_Exercise_
After locating the line that contains "This screenshot has height=505, width=872." in the material below, copy that line and each one following it, exactly, up to the last line. Pictures stay out.

_Data section_
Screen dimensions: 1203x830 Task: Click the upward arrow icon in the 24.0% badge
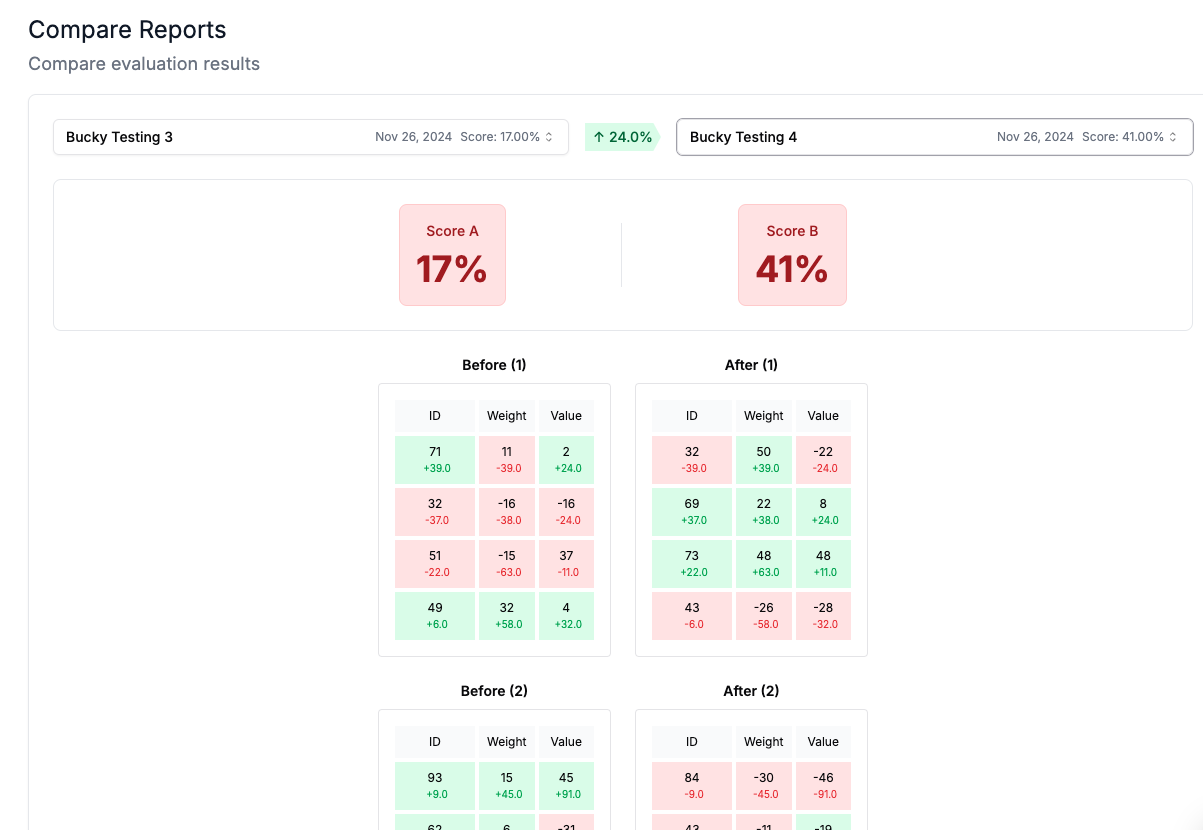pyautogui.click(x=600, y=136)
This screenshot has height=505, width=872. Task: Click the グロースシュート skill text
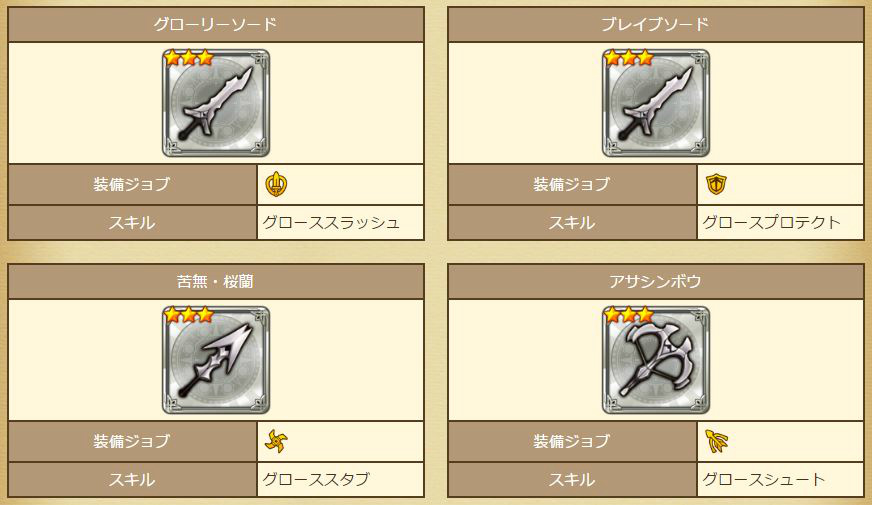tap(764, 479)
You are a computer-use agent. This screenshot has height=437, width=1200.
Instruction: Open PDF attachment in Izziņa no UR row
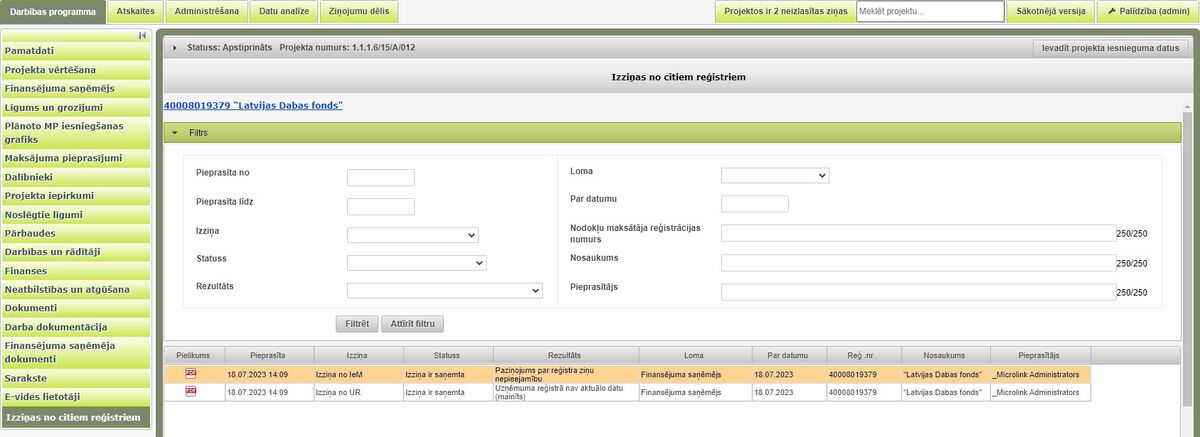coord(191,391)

_Exercise result_
This screenshot has height=505, width=872. Task: Click the グロースシュート skill text
tap(764, 479)
You are a computer-use agent. This screenshot has height=437, width=1200.
Instruction: Open PDF attachment in Izziņa no UR row
coord(191,391)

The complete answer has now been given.